How to monitor your app retention in Fabric

By Shobhit Chugh, Product Manager

How-to-monitor-retention-in-Fabric

A common misconception in the mobile world is that number of app downloads is the strongest indicator of success. But what if you have a ton of users, yet they rarely interact with your app? What if people download your app and then churn the next day? Looking at your total number of app users or installs in isolation doesn’t paint an accurate picture of your app’s health - you also need to pay attention to retention. Retention helps you understand how often people return to your app. It’s important to measure retention because if your hard-earned users aren’t sticking around and regularly engaging with your app, you cannot build a sustainable mobile business.
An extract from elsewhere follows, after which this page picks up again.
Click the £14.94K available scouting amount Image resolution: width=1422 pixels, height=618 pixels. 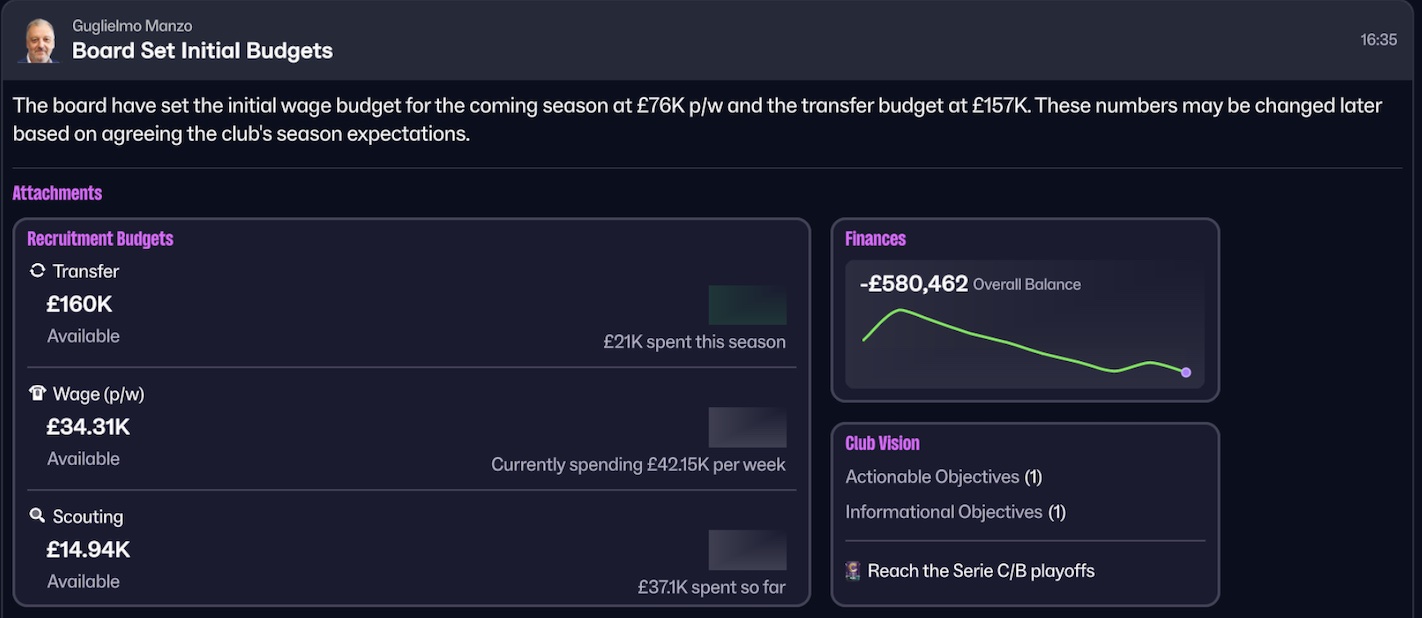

In this blog post, we’ll show you how to track your retention over time through Fabric’s new retention page (which is part of our new dashboard).

 

Measuring retention from three angles

To give you a holistic view of how strong your app retention is, we focus on three things: active users, activity segments, and new user retention.

Let’s review how each angle helps you better understand retention.

1. Fluctuations in active users

The first sign of how well you’re retaining users is the number of active users you have on a daily, weekly, and monthly basis - and if these numbers are trending up or down over time.

When you navigate to the retention page, you’ll see these metrics in the top two graphs:

  • Daily active users (DAUs - how many people have had at least one session with your app today)

  • Weekly active users (WAUs - how many people have had at least one session with your app in the last seven days)

  • Monthly active users (MAUs - how many people have had at least one session with your app in the last 30 days)

The pulsating DAUs graph gives you real-time insight into how many people have used your app so far today, compared to this time last week. The second graph provides an additional lens by highlighting changes in weekly and monthly active users.

Steady, consistent growth in active users is a good signal that your retention is strong.

 

2. Changes in activity segments

The middle section of the retention page is centered around activity segments. Based on session data, activity segments groups users into buckets, ranging from inactive users (people who have not launched your app in more than a week) all the way to high activity users (people who have used your app almost every single day in the past seven days).

Activity segments provide a deeper look at your retention by revealing how engaged your active users are, how many are at risk of abandoning your app, and how people flow from one segment to another.

This graph can tell you a few interesting things about retention. First off, look at how people are transitioning between states. For example, if you see a large and healthy flow of users moving from “low activity” to “medium or high activity”, their engagement level is changing in a positive way - meaning that retention is improving.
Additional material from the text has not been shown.